About Green Hot Water Heaters

What to look for in an energy-efficient water heater

Heating water can account for a large portion of the energy consumption in any home, so it’s not uncommon to wonder if your hot water heater is really as efficient as it can possibly be. Saving on water-heating costs is good for the environment and good for the checkbook. So what kinds of water heaters are out there, and what does each kind offer?

Gas and electric hot water heaters

The two most common types of water heaters are gas and electric. Gas-fueled hot water heaters cost more upfront than electric heaters, but they can pay for themselves in as little as a year. According to Consumer Reports, the operating costs of a gas hot water heater tend to be about half as much as an electric one.

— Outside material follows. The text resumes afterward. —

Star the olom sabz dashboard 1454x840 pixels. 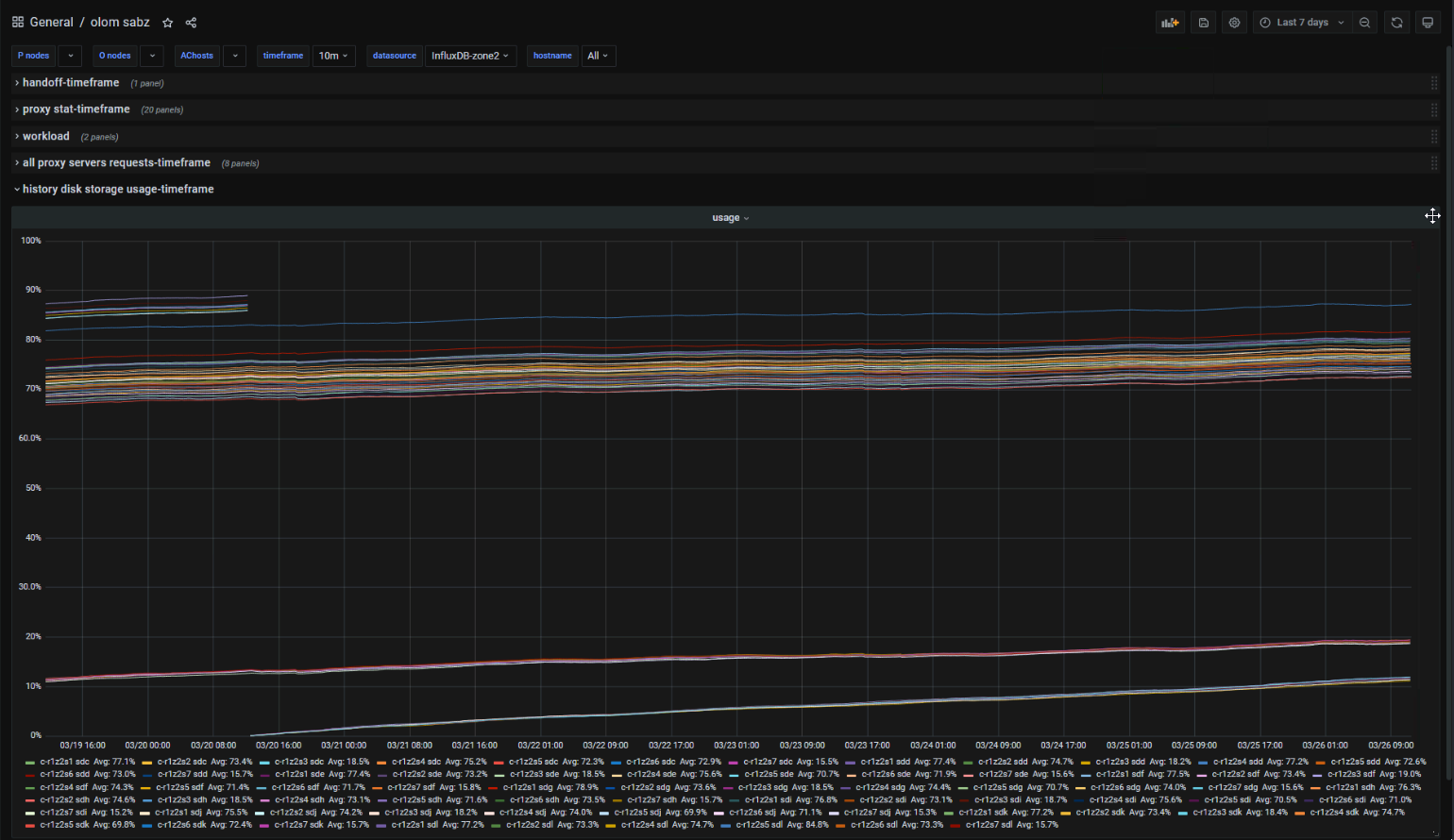point(167,23)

Tankless hot water heaters

As the name might suggest, tankless hot water heaters do not have a reservoir tank. Instead, they heat the water as it enters the plumbing system on an as-needed basis.

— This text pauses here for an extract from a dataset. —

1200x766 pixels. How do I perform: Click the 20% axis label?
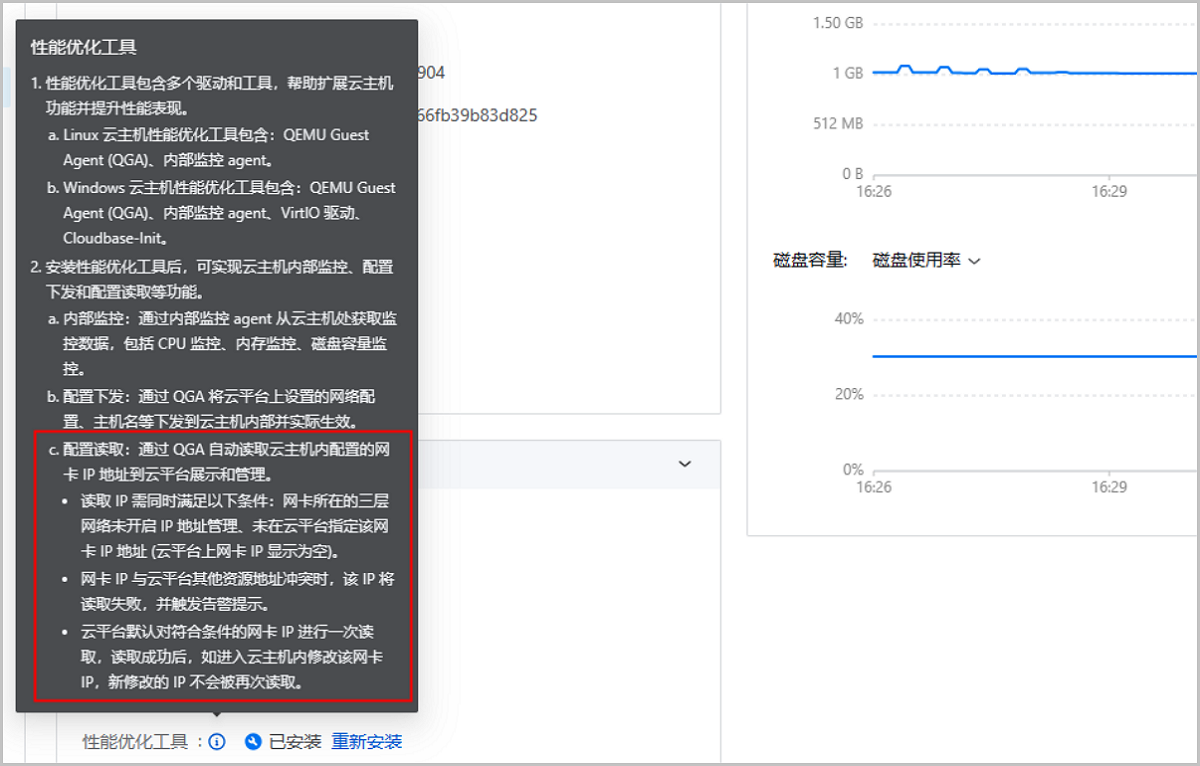(x=849, y=394)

Larry and Suzanne Weingarten, authors of The Water Heater Workbook—A Hands-On Guide to Water Heaters, explain that traditional water heaters use tons of energy constantly keeping their tank of water hot, even when there is no demand for hot water. However, consumers must take into consideration that tankless heaters cost two or three times more than traditional water heaters, and they may require an increase in the gas line or electric power supply, since water must be heated within seconds.

Solar hot water systems

With this type of system, cool water from a house or business is pumped onto a roof or deck where solar energy is being collected via large panels. The water is heated by these panels, and then travels back into the building. The California Energy Commission reports that this kind of system can save bill payers up to $500 a year.

Consider the addition of a tempering tank

A tempering tank is an intermediate tank located in a warm, sunny room like an attic or a sunroom, where water is allowed to warm to room temperature before proceeding into the actual hot water heater. The tempering tank is uninsulated, so that water may quickly adjust to the temperature of the warm room. By raising the temperature of the water before it even enters the heater, it reduces the amount of work to be done by the hot water heater itself, thus reducing costs.

Consider adding insulation

If you have a hot water heater with a tank, take note of its insulation rating. Insulation ratings range from R-6 to R-24. If you have a poorly insulated hot water heater, you may consider wrapping it with an insulating blanket to increase the energy efficiency of the unit.